須藤公園Sudo Park
千駄木駅にほど近い須藤公園は、池と滝が織りなす風情が印象的な公園です。江戸時代、文京区界隈は江戸の郊外として市街地化されており、大名屋敷や武家屋敷が置かれていました。現在の須藤公園は、加賀金沢藩の支藩であった大聖寺藩の屋敷跡にあたります。

高台にあるこの下屋敷、かつては東京湾を隔てて房総半島の山々を望める、界隈随一の景勝地だったようです。庭園の規模はさほど大きくありませんが、高低差のある台地と低地を巧みに組み合わせた回遊式の大名庭園が造られました。

明治時代になると長州(現在の山口県)出身の政治家、品川弥二郎の邸宅となり、その後、明治22年には実業家の須藤吉右衛門に買い取られます。須藤家屋敷となった後も、この庭園は当時の大名庭園の有り様が損なわれないよう保存されていました。

一般の人々が足を運べる公園となったのは昭和8年のこと。須藤家が公園用地として東京市(当時)に寄付、昭和25年以降は文京区が管理を行っています。
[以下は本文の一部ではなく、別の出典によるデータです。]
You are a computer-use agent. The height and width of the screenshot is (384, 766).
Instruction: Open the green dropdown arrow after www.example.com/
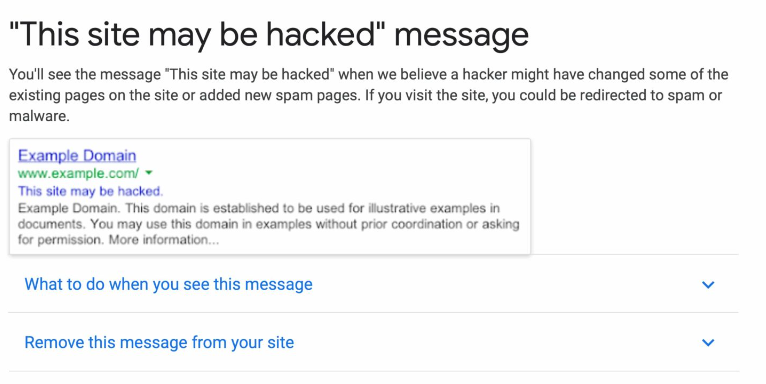(149, 173)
敷地内には約30坪の中之島があり、ここには古くから弁財天の祠(ほこら)が置かれています。また、中央の池には高さ10mの滝から流れ落ちる水が流れ込み、夏季は涼を誘います。池にはクサガメやコイ科のモツゴ、カルガモなどが生息しており、自然観察を楽しむ散策もおすすめです。


クスノキの大木が織りなす豊かな緑に、清々しい水の流れ。東京にあることを忘れさせるような風情を醸し出す須藤公園へ、ぜひお出かけください。